The Tree comes first, because it makes the personalized approach possible

Once that tree is complete, our museum can then be as specialized or generalized as members wish, since our extremely large and rapidly growing genealogical database provides the perfect framework for indexing and sharing digitized video, audio, pictures, and other documents related to any given family, event, or topic in our extended community. Why should we choose who are the prominent families in Spring Grove when technology allows us to preserve the pictures and legacies of all of our families? With limited resources, it is only fair to begin researching the stories of the ancesors of those who contribute to our heritage center. However, we ought never to forget that history was caused by the interaction of all people’s ancestors, and not just those who have donated to us. Secondly, we must always remember that heritage is is categorically different than any particular skill or item. It cannot be bought in a gift shop. It cannot be purchased like indulgences. It cannot be made in a craft class. Heritage is something that isn’t given to you in a perfect state. Each person inherits conditioning and momentum–but these are not stewardship heritage. Each person may choose to accept, to resist, or to yield to and then overcome that momentum through critical reflection, and conscious self-reconditioning.

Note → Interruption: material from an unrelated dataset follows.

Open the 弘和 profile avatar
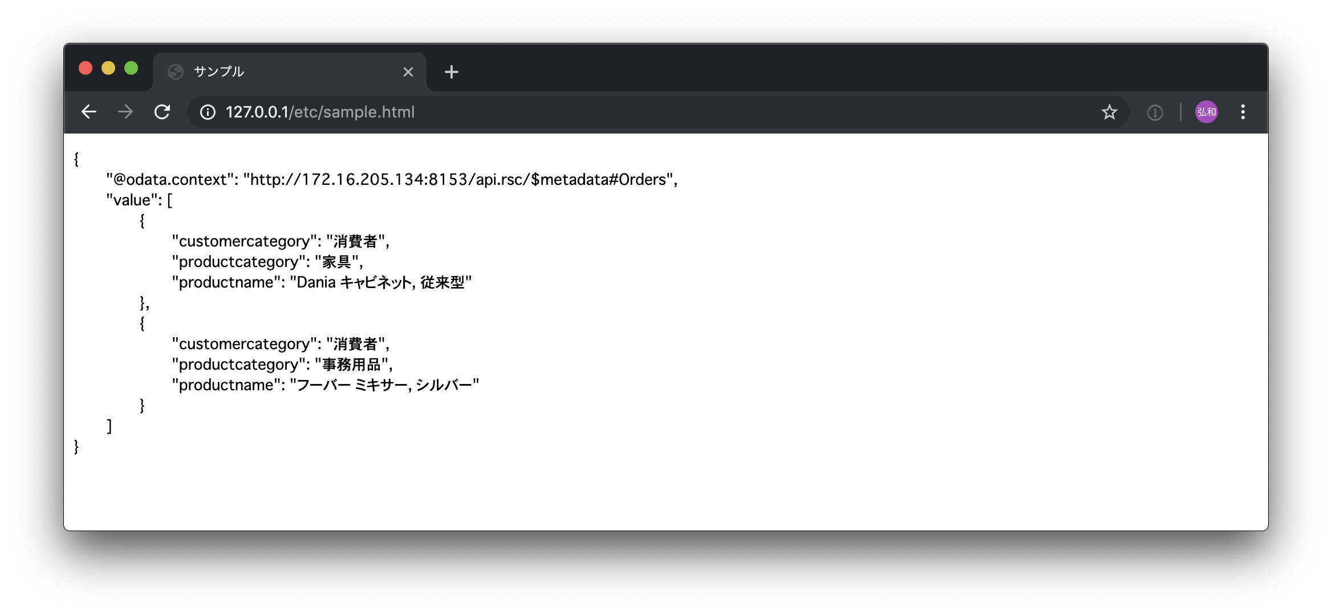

Genealogy empowers modesty and service

Some people are turned off by genealogy because they think it is elitist. While at first, this might seem to be the case, experience shows that genealogy humbles the proud and inspires the poor in spirit. That is because, when anyone really studies it, they realize how interrelated everyone is. No one is so superior that they don’t have a horse thief or someone similar in their ancestry. No one is so base as to lack a royal ancestor if they go back far enough. Some of us might have lost the written trail, but genetic genealogy changes everything. Our genetic analysis is demonstrating the interconnectedness of the town as well as reaching out to distant cousins across the globe. Using genetic technology, we can help someone trace their ancestors back with incredible accuracy to any place in the world–right down to the villages in Europe, Asia, or Africa that they came from. That is truly an inclusive genealogical service. Stay tuned for the upcoming videos Giants is preparing, modeled after “Who do you think you are?” television series that will document the experiences of members of the Spring Grove community as our genetic analysis answers the question “Where’d you get your genes?”

Scanning

 

Please, don’t throw away those old images in your attic. Even if you don’t know, right now, who they are, WE WILL HELP YOU IDENTIFY AND PRESERVE THEM, at some point.

Georgia Rosendahl shares her great knowledge of Spring Grove's family tree with others at Spring Grove's Uffda Fest.

Ideally, you have a scanner and you can scan the images and submit them to this site in the Blog. Alternatively, you can become a member of ancestry.com and preserve these photos on that site.

Eventually, we are working to create a physical place where you can bring your old images and scan them. We are hoping to have an individual there who will be of assistance to you in preserving and classifying those images which we hope to use in the creation of a Spring Grove Bygdebok, or book about our community and all the families and individuals who have ever been a part of our community.